Quick Answer
After 9/11, fear of flying made more Americans die in car crashes than in the actual attacks. This is surprising because it highlights how our emotions, like fear, can lead us to make potentially deadlier choices than the threats we're trying to avoid.
In a hurry? TL;DR
- 1Post-9/11, fear of flying caused 1,500+ excess road deaths as Americans drove more.
- 2Vivid, catastrophic events (like 9/11) trigger 'dreaded risk,' overriding statistical safety.
- 3Driving 1,000 miles is ~65 times riskier than a single commercial flight.
- 4The availability heuristic made the rare fear of flying seem more probable than common driving risks.
- 5Human intuition often miscalculates risk, favoring spectacular dangers over mundane ones.
- 6The shift to driving after 9/11 highlighted our poor grasp of statistical risk assessment.
Why It Matters
It's surprising that the fear of flying after 9/11 led to more deaths on the road than in the actual attacks.
Following the September 11 attacks, a surge in Dutch courage for the road led to a grim irony: the fear of flying killed more Americans than the hijacked planes did. In the twelve months after the tragedy, an estimated 1,500 additional road fatalities occurred as travellers traded wings for wheels.

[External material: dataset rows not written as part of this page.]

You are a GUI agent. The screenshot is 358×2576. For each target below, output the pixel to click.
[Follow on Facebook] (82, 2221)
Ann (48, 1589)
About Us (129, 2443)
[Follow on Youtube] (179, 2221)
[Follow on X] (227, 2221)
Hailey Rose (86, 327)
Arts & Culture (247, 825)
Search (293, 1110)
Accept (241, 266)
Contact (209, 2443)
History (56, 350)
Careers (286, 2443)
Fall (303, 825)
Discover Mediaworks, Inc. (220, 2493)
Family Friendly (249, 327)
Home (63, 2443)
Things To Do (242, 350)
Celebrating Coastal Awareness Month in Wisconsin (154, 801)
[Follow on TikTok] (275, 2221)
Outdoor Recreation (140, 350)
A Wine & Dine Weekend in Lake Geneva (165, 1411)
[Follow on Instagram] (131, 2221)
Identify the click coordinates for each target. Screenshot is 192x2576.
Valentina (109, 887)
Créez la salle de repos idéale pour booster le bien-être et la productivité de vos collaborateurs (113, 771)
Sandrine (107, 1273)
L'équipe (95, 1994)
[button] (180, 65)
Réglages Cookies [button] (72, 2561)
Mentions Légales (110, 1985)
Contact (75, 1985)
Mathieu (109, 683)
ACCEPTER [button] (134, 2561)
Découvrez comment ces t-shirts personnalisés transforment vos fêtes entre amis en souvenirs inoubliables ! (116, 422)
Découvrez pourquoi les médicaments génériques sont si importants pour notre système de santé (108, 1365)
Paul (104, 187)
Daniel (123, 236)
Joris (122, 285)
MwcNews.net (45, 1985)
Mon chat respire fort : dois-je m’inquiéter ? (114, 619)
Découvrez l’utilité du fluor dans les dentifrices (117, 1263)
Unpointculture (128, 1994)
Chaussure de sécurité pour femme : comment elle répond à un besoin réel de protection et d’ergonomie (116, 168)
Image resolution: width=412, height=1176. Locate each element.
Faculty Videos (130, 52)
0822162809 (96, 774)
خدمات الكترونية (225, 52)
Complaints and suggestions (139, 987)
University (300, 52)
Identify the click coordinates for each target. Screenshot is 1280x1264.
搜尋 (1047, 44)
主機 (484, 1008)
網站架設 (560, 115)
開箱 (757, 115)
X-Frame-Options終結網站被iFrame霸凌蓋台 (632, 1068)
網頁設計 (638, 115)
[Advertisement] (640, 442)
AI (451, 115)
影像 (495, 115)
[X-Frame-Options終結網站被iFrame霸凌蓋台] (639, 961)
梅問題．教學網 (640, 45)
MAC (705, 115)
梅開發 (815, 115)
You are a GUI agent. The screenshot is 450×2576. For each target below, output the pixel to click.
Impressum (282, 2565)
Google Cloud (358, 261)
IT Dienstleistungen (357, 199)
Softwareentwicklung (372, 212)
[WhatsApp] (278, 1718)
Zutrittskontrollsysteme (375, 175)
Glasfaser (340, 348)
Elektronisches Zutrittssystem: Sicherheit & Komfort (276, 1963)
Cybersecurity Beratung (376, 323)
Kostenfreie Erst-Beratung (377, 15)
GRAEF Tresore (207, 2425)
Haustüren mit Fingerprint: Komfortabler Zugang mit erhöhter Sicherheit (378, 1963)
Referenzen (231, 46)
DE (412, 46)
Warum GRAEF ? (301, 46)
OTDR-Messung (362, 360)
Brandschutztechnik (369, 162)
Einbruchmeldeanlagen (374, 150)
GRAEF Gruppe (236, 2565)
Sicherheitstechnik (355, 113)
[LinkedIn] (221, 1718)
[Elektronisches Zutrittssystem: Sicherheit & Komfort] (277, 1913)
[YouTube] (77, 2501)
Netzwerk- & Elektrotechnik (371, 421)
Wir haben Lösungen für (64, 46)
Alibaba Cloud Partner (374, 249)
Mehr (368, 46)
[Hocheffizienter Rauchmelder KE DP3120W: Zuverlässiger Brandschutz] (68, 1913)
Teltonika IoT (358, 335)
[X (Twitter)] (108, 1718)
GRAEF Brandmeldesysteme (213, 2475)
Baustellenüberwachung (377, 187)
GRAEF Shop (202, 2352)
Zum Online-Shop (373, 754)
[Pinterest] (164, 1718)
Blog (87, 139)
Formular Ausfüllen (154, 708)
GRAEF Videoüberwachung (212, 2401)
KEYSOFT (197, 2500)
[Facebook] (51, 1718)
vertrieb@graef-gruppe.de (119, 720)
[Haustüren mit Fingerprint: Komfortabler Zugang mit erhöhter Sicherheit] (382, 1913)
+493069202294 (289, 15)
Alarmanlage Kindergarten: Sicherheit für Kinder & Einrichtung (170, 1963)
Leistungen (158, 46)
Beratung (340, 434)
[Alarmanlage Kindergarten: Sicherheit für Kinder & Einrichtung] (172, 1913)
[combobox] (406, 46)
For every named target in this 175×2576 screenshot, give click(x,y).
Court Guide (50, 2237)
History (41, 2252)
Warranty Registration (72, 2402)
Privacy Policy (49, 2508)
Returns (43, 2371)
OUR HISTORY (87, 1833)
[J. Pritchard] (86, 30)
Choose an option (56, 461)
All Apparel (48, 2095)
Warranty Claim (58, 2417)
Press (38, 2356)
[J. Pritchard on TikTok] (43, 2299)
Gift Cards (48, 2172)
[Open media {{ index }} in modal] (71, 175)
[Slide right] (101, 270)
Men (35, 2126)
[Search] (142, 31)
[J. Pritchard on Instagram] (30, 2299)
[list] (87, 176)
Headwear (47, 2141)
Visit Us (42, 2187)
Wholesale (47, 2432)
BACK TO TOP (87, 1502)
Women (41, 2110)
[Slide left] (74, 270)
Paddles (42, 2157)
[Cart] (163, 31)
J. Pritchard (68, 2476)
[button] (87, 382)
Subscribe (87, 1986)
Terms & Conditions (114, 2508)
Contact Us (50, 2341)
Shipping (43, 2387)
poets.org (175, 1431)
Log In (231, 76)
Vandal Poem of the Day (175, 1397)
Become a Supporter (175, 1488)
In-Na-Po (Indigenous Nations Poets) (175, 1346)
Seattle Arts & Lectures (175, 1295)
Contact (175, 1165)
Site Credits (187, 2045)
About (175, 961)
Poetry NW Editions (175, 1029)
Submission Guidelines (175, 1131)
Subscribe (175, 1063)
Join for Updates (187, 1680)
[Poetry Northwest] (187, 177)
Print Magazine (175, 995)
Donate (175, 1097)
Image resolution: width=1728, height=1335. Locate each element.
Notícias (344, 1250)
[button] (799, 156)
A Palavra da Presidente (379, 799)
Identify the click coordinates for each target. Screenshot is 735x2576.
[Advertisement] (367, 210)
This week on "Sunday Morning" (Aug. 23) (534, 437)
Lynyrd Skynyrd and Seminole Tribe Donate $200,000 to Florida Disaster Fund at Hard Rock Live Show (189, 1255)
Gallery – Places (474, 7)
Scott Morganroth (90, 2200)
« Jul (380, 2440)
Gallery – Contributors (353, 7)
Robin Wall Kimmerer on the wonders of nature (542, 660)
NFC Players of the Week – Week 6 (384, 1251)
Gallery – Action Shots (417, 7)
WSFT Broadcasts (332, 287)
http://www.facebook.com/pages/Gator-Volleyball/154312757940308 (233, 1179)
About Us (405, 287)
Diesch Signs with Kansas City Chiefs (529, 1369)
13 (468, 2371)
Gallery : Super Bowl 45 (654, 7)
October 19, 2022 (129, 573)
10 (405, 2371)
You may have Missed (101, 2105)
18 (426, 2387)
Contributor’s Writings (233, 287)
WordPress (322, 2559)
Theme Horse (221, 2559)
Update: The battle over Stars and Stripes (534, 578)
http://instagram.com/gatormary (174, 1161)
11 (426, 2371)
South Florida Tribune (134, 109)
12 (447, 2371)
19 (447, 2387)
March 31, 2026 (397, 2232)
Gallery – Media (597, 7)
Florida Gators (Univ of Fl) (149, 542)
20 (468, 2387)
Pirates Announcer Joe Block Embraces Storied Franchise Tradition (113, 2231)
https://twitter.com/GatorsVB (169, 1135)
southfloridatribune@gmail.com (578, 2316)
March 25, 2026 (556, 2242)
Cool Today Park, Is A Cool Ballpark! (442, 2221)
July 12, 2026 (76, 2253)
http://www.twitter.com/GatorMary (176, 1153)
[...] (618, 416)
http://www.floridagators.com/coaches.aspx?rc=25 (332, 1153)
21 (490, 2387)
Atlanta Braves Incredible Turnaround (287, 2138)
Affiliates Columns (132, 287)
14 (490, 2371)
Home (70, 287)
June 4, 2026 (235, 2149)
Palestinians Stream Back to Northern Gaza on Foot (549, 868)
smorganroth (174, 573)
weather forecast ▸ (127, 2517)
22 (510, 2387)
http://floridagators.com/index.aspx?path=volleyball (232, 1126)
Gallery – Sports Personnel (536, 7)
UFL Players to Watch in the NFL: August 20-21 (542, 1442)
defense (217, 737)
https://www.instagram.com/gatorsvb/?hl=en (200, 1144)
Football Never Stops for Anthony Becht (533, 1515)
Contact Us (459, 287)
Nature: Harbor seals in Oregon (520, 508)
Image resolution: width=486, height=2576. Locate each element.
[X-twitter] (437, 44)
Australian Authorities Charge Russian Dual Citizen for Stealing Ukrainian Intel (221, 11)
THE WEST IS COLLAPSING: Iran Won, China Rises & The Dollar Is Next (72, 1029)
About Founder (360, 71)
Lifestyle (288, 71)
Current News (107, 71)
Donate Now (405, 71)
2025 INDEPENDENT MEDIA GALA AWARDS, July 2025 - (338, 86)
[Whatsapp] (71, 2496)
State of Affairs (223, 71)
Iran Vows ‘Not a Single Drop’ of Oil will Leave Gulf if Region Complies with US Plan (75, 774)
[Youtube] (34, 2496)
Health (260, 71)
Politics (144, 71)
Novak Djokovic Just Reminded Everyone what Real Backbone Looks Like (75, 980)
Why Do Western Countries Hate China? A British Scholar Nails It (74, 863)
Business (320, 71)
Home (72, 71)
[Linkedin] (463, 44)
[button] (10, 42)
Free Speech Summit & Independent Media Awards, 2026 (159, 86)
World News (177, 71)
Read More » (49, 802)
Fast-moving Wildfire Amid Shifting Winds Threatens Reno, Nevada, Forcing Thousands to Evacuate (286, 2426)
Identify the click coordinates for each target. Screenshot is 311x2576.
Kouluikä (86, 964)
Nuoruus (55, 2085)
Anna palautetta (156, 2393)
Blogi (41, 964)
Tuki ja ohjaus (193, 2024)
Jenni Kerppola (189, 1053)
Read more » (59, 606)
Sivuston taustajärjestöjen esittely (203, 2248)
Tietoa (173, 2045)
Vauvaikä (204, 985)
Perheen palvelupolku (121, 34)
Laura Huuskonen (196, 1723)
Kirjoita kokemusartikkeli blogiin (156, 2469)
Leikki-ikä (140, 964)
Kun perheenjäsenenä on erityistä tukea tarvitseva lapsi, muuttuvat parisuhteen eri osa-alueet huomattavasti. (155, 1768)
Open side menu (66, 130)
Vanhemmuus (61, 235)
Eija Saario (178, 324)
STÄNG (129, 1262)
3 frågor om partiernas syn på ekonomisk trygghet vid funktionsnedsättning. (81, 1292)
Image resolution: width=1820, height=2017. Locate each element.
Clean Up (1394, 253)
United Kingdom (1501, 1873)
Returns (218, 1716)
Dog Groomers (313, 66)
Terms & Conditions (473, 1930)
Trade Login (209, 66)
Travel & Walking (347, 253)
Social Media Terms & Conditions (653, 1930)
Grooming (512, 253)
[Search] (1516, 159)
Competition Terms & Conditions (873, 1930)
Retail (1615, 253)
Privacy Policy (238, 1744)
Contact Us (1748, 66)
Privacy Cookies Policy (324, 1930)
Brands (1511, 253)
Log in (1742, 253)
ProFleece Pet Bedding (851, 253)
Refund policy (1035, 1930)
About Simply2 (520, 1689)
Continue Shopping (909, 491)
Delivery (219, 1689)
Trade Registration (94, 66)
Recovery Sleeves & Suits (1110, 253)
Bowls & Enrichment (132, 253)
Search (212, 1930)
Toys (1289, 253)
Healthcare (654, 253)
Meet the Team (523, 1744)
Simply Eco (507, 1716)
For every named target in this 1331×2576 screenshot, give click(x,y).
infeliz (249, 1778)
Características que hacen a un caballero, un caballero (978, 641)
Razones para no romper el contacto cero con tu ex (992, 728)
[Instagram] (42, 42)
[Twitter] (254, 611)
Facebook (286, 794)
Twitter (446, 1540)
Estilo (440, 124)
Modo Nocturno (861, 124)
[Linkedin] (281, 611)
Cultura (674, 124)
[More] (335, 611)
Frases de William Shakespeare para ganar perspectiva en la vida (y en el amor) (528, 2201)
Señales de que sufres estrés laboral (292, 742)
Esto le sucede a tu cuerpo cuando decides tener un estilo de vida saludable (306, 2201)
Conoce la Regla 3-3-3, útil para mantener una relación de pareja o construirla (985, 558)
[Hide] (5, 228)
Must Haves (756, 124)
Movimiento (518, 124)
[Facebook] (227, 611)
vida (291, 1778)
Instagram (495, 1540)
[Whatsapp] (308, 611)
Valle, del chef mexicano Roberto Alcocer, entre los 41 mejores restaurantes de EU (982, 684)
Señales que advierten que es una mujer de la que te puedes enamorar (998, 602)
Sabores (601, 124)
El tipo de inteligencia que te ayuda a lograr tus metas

The Lethal Shift to the Road
The psychological aftermath of 9/11 created a phenomenon known as dreaded risk. While air travel remained statistically safer, the vivid, catastrophic nature of the attacks drove millions to choose the perceived control of driving, resulting in a spike in motorway deaths that eclipsed the number of passengers lost in the four hijacked flights.
Fast Facts: The Cost of Fear
- Total 9/11 Flight Victims: 265 passengers and crew
- Estimated Excess Road Deaths: 1,595 in the following year
- The Risk Factor: Driving 1,000 miles is roughly 65 times more dangerous than a single commercial flight
- Primary Researcher: Gerd Gigerenzer, Max Planck Institute for Human Development
Why It Matters: This serves as the ultimate case study in how human intuition fails to calculate risk accurately, often leading us to exchange a small, spectacular danger for a large, mundane one.
The Calculus of Dread
Gerd Gigerenzer, a psychologist at the Max Planck Institute, first quantified this displacement of risk. His research, published in the journal Psychological Science, analysed US Department of Transportation data to find that long-distance driving spiked immediately after the attacks.
While the hijackings were a black swan event, the resulting move to the interstate was a predictable tragedy. Gigerenzer found that the number of fatal traffic accidents in the US returned to normal levels only after the initial shock wore off, approximately one year later.
The Psychology of Fear over Logic
The human brain is poorly evolved for modern statistical realities. This is known as the availability heuristic: we judge the probability of an event based on how easily we can recall examples of it. Because the footage of the Twin Towers was played on a loop, the risk of flying felt omnipresent.
Conversely, car accidents happen individually and quietly. They do not make international headlines, so we perceive them as manageable risks. In contrast to the highly regulated environment of an airport, your car feels like a sanctuary of autonomy, even though it is statistically a high-stakes gamble.
Global Parallels
This is not a uniquely American quirk. Similar patterns appeared in Japan following the 2011 Fukushima nuclear disaster. As the country shut down its nuclear reactors due to public fear, energy costs soared, leading to reduced heating in winter. Studies suggested the cold-related deaths from high fuel prices eventually surpassed the direct casualties of the nuclear accident itself.
Practical Applications
- Risk Assessment: When choosing a mode of transport based on safety, look at deaths per billion kilometres, not the most recent news cycle.
- Corporate Policy: Many firms banned employee air travel post-9/11, inadvertently forcing staff onto more dangerous roads.
- Personal Safety: Recognise that your feeling of being in control behind a steering wheel is a psychological illusion that does not change the laws of physics.
Did airline safety actually improve after 9/11?
Yes. The introduction of reinforced cockpit doors and federalised security screening made flying statistically safer than it was before the attacks, yet it took years for passenger volumes to fully recover.
Was the increase in driving purely about fear?
While fear was the primary driver, increased airport security wait times also made short-haul flights less convenient, pushing travellers toward roads for trips under 500 miles.
How long did the driving spike last?
Data shows that the excess road fatality trend lasted roughly twelve months before returning to the statistical baseline as public anxiety subsided.
Key Takeaways
- Fatal Illusion: The fear of a rare disaster led to 1,500 deaths in a much more common environment.
- Statistical Literacy: Driving is consistently the most dangerous activity most people perform daily.
- Emotional Bias: Vivid imagery of a single event can distort national behaviour for an entire year.
- Policy Impact: Reactions to tragedy often create secondary, less visible victims.